__Data under study__.
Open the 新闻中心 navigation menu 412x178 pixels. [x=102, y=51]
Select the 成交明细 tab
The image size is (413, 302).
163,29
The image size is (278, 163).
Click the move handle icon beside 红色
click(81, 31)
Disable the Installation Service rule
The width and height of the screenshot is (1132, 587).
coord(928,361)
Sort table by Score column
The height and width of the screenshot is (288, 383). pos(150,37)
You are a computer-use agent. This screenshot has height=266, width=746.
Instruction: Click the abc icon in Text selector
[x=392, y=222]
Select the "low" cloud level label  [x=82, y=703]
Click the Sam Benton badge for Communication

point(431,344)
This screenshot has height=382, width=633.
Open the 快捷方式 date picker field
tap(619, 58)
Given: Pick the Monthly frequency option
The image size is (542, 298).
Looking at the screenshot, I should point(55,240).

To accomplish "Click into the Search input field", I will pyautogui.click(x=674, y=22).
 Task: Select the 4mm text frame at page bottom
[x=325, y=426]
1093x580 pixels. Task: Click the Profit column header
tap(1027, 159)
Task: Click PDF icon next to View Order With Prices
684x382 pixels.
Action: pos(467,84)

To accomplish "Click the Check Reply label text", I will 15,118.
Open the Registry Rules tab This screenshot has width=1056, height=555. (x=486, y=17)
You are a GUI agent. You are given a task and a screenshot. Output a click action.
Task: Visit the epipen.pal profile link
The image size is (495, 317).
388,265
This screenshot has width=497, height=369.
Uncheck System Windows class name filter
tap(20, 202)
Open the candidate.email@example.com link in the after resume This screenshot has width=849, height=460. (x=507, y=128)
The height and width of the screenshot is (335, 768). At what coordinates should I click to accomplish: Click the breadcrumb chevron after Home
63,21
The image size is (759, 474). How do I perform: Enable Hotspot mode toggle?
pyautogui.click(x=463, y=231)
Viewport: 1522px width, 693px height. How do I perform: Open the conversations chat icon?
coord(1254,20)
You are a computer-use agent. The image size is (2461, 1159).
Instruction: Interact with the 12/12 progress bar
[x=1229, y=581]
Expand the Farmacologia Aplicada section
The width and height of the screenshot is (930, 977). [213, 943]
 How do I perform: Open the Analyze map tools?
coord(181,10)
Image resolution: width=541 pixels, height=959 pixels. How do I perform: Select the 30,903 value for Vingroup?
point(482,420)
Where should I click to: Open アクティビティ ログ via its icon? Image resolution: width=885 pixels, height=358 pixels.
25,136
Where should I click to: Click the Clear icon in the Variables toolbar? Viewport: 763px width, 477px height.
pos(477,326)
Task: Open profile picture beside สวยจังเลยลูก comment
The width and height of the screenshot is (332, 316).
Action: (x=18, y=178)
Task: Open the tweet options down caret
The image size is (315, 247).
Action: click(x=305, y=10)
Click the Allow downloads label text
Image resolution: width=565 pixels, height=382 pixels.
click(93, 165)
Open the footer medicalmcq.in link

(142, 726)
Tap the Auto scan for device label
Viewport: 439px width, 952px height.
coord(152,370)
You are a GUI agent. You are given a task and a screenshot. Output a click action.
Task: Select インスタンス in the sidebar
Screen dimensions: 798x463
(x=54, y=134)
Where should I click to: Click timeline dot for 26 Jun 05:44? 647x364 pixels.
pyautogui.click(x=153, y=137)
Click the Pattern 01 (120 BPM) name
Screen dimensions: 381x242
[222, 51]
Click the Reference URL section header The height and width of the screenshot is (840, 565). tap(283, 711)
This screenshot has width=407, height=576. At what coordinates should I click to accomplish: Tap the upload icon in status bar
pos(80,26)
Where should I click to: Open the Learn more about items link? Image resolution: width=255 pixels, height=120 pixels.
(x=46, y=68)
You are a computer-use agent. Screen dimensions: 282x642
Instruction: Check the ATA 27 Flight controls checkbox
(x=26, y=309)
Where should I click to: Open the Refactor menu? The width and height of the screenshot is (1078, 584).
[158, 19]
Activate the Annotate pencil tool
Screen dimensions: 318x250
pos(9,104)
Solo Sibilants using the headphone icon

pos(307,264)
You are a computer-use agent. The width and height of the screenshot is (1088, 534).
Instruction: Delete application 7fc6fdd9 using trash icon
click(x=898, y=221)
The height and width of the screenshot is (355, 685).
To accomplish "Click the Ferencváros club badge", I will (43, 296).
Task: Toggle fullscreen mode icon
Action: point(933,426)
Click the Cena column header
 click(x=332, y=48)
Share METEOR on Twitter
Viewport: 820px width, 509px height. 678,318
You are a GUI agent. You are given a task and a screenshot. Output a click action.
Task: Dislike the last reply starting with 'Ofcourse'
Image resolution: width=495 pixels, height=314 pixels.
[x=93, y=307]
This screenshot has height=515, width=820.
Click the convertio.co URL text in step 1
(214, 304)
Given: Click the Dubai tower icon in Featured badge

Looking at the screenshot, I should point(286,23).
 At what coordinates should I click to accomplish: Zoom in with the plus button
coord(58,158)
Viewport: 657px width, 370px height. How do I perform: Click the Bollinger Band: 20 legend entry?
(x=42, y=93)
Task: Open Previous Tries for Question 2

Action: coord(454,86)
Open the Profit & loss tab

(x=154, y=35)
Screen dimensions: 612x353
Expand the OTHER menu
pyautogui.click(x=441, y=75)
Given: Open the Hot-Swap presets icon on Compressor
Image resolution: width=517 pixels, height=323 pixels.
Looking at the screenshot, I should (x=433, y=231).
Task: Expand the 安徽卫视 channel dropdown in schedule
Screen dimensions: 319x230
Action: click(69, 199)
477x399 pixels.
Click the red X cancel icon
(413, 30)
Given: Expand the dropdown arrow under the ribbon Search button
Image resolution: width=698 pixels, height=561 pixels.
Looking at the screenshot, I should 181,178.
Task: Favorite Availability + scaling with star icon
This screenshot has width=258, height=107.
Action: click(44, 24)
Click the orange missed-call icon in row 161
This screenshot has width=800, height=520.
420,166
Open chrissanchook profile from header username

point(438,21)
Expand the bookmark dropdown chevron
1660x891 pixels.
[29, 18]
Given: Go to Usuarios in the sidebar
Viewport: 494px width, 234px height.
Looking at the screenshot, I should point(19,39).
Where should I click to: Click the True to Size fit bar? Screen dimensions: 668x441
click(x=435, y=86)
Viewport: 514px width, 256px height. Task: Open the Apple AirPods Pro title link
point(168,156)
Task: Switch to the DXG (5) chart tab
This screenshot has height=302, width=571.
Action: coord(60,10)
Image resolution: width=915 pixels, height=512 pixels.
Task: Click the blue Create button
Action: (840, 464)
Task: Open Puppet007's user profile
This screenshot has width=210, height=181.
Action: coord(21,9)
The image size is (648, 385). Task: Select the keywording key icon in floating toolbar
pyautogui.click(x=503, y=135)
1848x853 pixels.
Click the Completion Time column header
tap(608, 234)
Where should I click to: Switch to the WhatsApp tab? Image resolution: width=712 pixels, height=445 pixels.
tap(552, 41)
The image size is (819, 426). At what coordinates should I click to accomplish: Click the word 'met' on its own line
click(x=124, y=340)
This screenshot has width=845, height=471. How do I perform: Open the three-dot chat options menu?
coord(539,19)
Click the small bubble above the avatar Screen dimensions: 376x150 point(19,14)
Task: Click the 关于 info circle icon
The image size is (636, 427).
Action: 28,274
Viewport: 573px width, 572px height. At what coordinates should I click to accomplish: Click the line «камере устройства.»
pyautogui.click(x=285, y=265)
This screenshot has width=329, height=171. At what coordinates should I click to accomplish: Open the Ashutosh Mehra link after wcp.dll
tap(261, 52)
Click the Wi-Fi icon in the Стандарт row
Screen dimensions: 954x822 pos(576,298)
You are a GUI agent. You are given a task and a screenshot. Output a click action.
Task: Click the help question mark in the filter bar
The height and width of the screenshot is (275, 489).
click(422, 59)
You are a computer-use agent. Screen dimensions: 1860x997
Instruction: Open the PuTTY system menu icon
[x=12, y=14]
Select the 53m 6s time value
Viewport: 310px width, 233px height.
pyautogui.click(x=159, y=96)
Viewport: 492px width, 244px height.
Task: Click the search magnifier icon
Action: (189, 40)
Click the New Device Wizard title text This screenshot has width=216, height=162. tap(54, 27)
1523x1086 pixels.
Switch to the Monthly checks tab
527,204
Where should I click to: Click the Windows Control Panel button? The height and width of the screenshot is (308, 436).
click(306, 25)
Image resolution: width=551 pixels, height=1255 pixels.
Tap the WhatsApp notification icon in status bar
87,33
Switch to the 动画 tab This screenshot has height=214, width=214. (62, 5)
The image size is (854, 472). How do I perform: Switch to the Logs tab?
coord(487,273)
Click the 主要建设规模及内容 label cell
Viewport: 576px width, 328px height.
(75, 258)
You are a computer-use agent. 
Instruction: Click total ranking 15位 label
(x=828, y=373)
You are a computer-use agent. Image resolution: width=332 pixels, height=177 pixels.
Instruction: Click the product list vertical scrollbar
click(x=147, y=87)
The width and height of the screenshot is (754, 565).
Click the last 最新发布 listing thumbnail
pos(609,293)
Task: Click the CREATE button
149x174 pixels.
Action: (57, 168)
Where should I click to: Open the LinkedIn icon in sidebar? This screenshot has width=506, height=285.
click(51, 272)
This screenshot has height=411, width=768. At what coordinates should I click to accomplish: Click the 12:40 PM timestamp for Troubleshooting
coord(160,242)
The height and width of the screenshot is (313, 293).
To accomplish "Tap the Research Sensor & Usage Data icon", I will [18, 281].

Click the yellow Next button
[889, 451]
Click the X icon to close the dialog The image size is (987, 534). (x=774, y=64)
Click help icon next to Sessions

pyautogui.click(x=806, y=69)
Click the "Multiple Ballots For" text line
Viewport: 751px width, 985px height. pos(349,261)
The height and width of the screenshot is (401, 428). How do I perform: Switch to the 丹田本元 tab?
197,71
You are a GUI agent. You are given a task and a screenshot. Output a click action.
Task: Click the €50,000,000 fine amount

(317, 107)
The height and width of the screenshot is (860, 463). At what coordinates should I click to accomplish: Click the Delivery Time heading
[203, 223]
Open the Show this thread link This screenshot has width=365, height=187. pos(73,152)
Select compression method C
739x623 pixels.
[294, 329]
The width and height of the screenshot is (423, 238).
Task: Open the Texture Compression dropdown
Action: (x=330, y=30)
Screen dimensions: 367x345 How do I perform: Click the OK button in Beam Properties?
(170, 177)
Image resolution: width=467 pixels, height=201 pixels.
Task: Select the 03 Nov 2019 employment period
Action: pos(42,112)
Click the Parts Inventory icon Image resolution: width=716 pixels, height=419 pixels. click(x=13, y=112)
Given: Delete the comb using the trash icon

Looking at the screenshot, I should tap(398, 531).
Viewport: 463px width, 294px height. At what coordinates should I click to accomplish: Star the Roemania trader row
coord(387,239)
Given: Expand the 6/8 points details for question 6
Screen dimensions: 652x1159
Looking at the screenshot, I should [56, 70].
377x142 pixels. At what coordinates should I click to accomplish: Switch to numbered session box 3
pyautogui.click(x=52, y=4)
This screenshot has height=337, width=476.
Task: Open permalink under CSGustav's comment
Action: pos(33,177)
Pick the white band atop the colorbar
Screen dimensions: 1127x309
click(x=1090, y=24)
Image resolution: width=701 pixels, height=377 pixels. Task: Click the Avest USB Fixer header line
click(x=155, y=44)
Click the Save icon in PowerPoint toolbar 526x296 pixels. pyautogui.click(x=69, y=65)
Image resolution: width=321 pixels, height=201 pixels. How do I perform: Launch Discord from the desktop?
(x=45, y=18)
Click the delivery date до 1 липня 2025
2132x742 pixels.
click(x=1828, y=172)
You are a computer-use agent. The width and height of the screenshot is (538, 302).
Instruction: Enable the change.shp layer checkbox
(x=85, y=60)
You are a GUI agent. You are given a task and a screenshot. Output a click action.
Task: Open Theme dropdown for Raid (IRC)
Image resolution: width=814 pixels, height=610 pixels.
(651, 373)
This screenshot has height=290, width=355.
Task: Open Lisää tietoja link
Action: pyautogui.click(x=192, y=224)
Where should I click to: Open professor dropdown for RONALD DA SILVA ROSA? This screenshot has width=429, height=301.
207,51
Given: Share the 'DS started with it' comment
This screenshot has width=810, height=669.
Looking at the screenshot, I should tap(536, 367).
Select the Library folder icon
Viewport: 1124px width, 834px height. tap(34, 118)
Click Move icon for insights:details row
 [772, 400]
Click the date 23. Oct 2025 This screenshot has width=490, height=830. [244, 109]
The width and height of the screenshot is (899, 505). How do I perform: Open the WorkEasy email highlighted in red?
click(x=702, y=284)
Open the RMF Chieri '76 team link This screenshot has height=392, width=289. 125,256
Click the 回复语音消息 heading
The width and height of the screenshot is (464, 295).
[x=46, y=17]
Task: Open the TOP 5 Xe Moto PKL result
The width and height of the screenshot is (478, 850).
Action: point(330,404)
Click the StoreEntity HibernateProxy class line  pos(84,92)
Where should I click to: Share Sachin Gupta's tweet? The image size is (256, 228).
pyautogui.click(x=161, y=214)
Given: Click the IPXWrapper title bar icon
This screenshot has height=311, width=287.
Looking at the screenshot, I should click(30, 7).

__Required work__.
The lines above, starting at the one with "Image resolution: width=551" and ending at the one with "Switch to the 动画", are the only ones to return, exactly as written.

__Answer to the exercise__.
Image resolution: width=551 pixels, height=1255 pixels.
Tap the WhatsApp notification icon in status bar
87,33
Switch to the 动画 tab This screenshot has height=214, width=214. (62, 5)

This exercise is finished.